Observability Catalog
This page is a watch-list reference. Every metric name, span name, and contract documented here is stable at GA — breaking changes require a major version bump. Items marked experimental may be renamed or removed in a minor release.
Metrics
All metrics are emitted under the forge-runtime meter (OTel SDK) and exported via OTLP HTTP to the configured otlp_endpoint. Metrics are only active when the otel Cargo feature is enabled; without it, all record calls are no-ops.
HTTP
| Metric | Type | Dimensions | Description | Tier |
|---|---|---|---|---|
http_requests_total | Counter | method, path, status | Total HTTP requests processed by the gateway | Stable |
http_request_duration_seconds | Histogram | method, path, status | Request latency in seconds | Stable |
active_connections | UpDownCounter | type | Current open connections (value of type: sse, websocket, or similar) | Stable |
Functions
| Metric | Type | Dimensions | Description | Tier |
|---|---|---|---|---|
fn.executions_total | Counter | function, kind, status | Total RPC function executions (status: ok or error) | Stable |
fn.duration_seconds | Histogram | function, kind, status | Handler execution time in seconds | Stable |
kind is the handler type: query, mutation, webhook, mcp_tool.
Jobs
| Metric | Type | Dimensions | Description | Tier |
|---|---|---|---|---|
job_executions_total | Counter | job_type, status | Total job executions (status: completed, retrying, failed, cancelled, dead_letter) | Stable |
job_duration_seconds | Histogram | job_type, status | Job execution time in seconds | Stable |
Database
These follow OTel semantic conventions for database clients. Meter name: forge.db.
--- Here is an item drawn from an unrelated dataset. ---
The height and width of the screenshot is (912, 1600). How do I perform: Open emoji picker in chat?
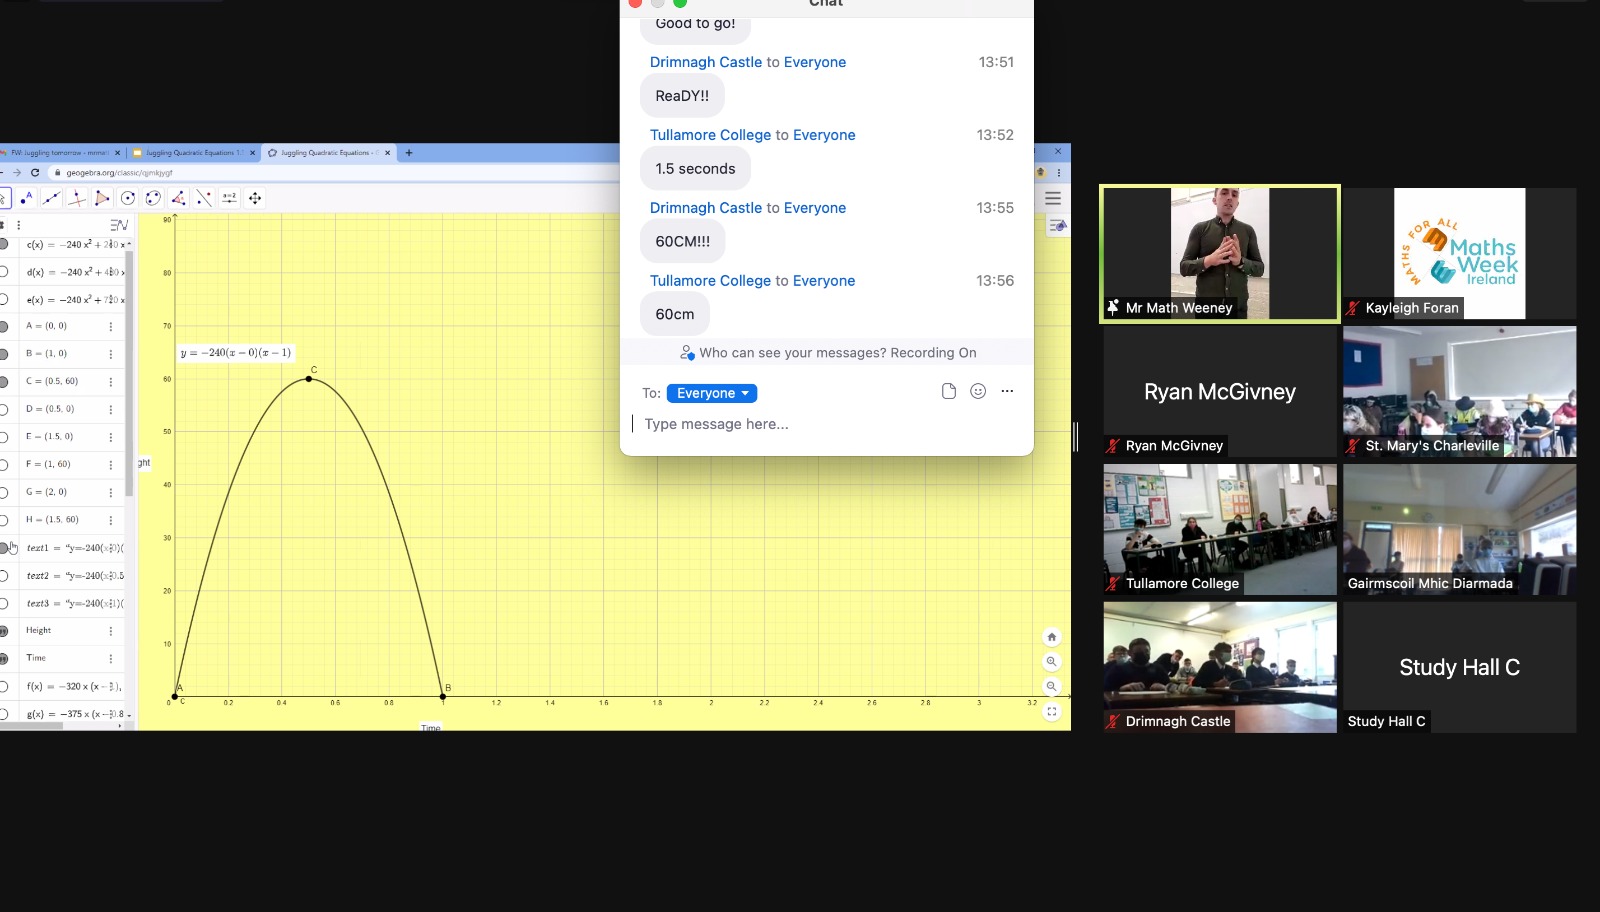(978, 391)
| Metric | Type | Dimensions | Description | Tier |
|---|---|---|---|---|
db.client.operation.duration | Histogram | db.system, db.operation.name | Duration of individual DB operations | Stable |
db.client.connection.count | Gauge | db.system | Active (non-idle) connections in the pool | Stable |
db.client.connection.idle_count | Gauge | db.system | Idle connections in the pool | Stable |
db.client.connection.max | Gauge | db.system | Pool max size from config | Stable |
db.system is always postgresql.
Spans
Spans are created via tracing::info_span! and bridged to OTel through the tracing-opentelemetry layer. Span names below match the string passed to info_span!.
Gateway
| Span | Attributes | Description |
|---|---|---|
http.request | http.method, http.route, http.status_code, trace_id, request_id | One span per inbound HTTP request. http.status_code recorded on response. |
Functions
| Span | Attributes | Description |
|---|---|---|
fn.execute | function, fn.kind | Wraps the full handler call including cache lookup and timeout. |
db.transaction | db.system | Created when a mutation runs with transactional = true. |
db.query | db.system, db.operation.name, db.collection.name (optional) | Per-query span from instrumented_query. db.collection.name omitted when the table cannot be derived. |
Jobs
| Span | Attributes | Description |
|---|---|---|
job.execute | job_id, job_type | Wraps a single job execution attempt. |
Cron
| Span | Attributes | Description |
|---|---|---|
cron.tick | cron.tick_id, cron.jobs_checked, cron.jobs_executed | One span per scheduler poll cycle. jobs_checked and jobs_executed recorded after the tick. |
cron.execute | cron.name, cron.run_id, cron.schedule, cron.timezone, cron.scheduled_time, cron.is_catch_up, cron.duration_ms, cron.status | Wraps a single cron handler invocation. otel.name overridden to cron <name> for readable traces. |
cron.catch_up | cron.name, cron.missed_count, cron.executed_count | Covers the catch-up replay loop for a single cron. |
Daemons
| Span | Attributes | Description |
|---|---|---|
daemon.runner | daemon.node_id, daemon.count, daemon.uptime_ms | Wraps the entire daemon runner lifetime. |
daemon.lifecycle | daemon.name, daemon.node_id, daemon.leader_elected, daemon.restart_count, daemon.uptime_ms, daemon.final_status | Per-daemon span covering restarts. otel.name overridden to daemon <name>. |
daemon.execute | daemon.instance_id, daemon.execution_duration_ms, daemon.status | One span per daemon execution instance (between restarts). |
Frozen Contracts
Workflow signature derivation
The workflow signature is a frozen contract. The set of fields fed into the hash and the algorithm will never change without a major version bump.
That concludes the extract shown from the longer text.